_Extracted text:_

================

The first impression made by Rachel Troublefield’s single “Put Me In” is it sure sounds like John Fogerty’s “Centerfield,” as reinterpreted by Cyndi Lauper. Although these two artists may seem to be polar-opposites stylistically, these songs have more similarities than you might expect.
Lyrically, both songs spotlight an ‘athlete’ relegated to the bench. Yet, in each case said player is way overready to play. Fogerty’s bench rider is specifically a baseball player, as centerfield is a hardball outfield position. However, Troublefield’s pine-attached individual could be playing most any sport.
“If love is a game I’ve been living on the bench/My whole life I haven’t moved one inch,” Troublefield complains during the chorus. Similarly, Fogerty begs, “Put me in coach, I’m ready to play today.” Fogerty’s hit song is also rich in major league baseball history, whereas Troublefield is strictly self-focused, and does not go too deep into its sports analogy.
Troublefield also draws Lauper comparisons for her vocal style. There’s a childlike tone in Troublefield’s voice that brings Lauper immediately to mind. “Put Me In” is also a bouncy pop song, just like Lauper’s huge hit “Girls Just Want to Have Fun.” Although Troublefield is crying out for love, lyrically, this girl nevertheless sounds like she just wants to have fun – at least musically. Troublefield was raised in South Carolina, but now lives in Brooklyn. Similarly, Lauper is a New York gal.
Rachel sings with an urgent, enthusiastic tone, over a hand-clapping, keyboard-rich arrangement. The chorus combines a woo-hoo-hoo backing vocal, which is combined with its sung part. There’s a joyousness to Troublefield’s performance, which contrasts with her desperate lyrical focus. It doesn’t seem as though she lacks confidence when it comes to love and romance. Rather, her trouble is more akin to courage, much like the Cowardly Lion in Wizard of Oz (although not nearly as crippling). It’s courage-dearth closer to someone that loves to swim but doesn’t want to jump right into the pool knowing that – at first – the water will be chilly.
The song begins with the protagonist having her eye on one guy. She’s has her gaze on him, and she believes he has his focus on her. There’s suggested hope that these two share an attraction to each other. It’s a mating game, if you will, although we only see the match from the female’s point of view. Although it’s usually customary for the male to make the first move, one gets the feeling the protagonist cannot wait for him to play his hand. She senses they’re a good match – perhaps sensed from first site – and doesn’t want to wait for him to initiate contact.

================

_Given data:_
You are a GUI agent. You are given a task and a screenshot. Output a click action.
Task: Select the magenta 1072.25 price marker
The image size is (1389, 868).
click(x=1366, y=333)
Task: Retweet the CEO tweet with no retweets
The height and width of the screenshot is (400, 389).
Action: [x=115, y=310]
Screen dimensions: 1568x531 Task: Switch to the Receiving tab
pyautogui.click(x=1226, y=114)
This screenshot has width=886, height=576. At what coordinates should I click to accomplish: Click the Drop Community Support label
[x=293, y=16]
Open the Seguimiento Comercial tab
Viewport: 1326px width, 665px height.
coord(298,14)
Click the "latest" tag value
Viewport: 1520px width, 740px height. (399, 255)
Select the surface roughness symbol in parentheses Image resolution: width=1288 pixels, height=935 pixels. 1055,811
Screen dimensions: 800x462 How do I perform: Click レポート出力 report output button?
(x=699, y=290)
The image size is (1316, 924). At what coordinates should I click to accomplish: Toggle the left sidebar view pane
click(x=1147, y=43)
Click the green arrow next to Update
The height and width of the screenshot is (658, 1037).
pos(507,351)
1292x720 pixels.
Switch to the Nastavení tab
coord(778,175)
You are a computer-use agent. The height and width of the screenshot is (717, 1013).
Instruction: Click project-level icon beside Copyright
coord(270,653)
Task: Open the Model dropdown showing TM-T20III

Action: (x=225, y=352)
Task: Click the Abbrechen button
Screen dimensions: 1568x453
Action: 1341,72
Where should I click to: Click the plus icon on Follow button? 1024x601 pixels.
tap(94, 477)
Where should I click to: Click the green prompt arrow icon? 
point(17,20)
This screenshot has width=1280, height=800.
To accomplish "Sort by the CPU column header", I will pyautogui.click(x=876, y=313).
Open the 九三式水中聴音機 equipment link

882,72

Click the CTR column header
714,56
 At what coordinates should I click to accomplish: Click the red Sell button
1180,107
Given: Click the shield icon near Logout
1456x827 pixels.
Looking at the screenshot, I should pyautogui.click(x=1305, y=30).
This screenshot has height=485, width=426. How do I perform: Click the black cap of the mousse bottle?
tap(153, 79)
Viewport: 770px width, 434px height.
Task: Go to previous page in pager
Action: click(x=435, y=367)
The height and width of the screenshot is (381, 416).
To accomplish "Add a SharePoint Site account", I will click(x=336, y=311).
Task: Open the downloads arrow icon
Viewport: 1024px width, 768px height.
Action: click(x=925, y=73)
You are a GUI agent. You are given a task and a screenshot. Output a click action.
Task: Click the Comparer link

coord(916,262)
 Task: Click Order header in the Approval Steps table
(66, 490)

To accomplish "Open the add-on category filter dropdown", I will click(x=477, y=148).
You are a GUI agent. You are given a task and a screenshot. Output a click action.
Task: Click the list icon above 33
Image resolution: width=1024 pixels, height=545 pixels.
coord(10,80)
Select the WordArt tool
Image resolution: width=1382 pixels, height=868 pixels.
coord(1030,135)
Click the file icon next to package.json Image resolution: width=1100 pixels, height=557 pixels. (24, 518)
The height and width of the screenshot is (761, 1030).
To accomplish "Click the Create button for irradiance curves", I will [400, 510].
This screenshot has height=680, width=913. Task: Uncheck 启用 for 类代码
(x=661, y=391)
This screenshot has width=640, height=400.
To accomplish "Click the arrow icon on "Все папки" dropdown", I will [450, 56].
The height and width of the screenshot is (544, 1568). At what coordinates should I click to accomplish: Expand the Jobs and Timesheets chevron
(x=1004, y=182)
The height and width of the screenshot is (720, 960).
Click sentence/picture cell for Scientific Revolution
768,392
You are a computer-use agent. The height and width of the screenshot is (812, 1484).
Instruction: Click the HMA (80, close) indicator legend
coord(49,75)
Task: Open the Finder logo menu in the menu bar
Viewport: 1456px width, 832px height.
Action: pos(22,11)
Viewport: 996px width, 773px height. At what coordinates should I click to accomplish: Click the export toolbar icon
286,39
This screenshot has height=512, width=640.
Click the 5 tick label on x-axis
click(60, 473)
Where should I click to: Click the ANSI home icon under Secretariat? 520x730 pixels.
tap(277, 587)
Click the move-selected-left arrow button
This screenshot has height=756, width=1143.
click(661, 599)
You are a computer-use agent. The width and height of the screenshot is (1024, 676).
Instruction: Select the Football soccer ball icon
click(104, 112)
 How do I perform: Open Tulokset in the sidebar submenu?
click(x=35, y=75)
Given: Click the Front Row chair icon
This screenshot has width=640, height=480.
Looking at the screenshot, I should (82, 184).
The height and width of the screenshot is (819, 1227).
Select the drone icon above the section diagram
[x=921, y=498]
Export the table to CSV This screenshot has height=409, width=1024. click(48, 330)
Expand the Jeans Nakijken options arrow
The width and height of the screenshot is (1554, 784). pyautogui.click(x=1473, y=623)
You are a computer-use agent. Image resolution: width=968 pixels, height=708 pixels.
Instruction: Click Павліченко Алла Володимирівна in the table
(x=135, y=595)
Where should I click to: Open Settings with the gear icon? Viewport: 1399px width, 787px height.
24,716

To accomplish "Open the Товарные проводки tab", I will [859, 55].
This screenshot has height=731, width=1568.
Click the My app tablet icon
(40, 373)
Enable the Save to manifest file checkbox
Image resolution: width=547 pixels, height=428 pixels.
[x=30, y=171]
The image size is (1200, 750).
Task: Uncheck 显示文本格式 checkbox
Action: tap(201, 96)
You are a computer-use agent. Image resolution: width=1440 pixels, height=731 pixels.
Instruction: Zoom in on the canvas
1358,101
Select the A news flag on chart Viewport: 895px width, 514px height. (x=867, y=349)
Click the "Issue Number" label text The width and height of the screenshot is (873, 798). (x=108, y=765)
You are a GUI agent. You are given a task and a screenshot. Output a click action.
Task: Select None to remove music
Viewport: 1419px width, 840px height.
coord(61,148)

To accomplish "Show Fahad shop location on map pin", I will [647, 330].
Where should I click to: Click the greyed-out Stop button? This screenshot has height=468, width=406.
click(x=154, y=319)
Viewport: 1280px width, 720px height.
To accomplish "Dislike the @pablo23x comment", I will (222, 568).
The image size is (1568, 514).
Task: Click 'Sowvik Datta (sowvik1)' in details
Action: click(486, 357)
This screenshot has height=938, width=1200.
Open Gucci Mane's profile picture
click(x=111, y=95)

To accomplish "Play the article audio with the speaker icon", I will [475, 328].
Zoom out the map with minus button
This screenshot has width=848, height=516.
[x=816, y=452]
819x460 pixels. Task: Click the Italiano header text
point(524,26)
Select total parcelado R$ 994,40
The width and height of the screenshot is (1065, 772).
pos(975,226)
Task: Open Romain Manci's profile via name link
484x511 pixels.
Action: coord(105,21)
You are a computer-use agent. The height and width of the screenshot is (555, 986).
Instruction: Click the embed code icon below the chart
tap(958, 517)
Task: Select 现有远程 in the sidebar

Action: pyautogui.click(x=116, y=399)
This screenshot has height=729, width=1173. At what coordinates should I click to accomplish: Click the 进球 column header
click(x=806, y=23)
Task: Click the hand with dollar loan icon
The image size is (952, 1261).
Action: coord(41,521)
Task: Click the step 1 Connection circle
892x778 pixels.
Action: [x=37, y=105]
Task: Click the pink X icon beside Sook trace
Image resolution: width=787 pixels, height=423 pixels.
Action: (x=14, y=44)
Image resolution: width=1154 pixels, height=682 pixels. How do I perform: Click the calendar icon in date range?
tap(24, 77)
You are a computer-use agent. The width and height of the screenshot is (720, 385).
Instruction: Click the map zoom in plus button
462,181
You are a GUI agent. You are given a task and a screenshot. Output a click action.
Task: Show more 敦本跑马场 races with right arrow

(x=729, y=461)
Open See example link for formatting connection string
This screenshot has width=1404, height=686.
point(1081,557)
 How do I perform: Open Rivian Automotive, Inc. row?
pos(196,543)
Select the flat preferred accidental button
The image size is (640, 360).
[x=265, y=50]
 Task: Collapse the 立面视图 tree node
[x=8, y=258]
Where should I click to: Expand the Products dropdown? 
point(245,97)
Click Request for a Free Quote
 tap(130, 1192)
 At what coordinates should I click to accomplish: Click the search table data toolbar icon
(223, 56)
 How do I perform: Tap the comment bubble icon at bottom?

================

_Task to complete:_
According to the review of "Put Me In," why is the bench rider in Fogerty's "Centerfield" specifically a baseball player? Answer in one to three sentences. The records were drawn from a separate source and have no connection to the review.

_Answer space:_
Fogerty's bench rider is specifically a baseball player because centerfield is a hardball outfield position. By contrast, Troublefield's benched individual could be playing almost any sport.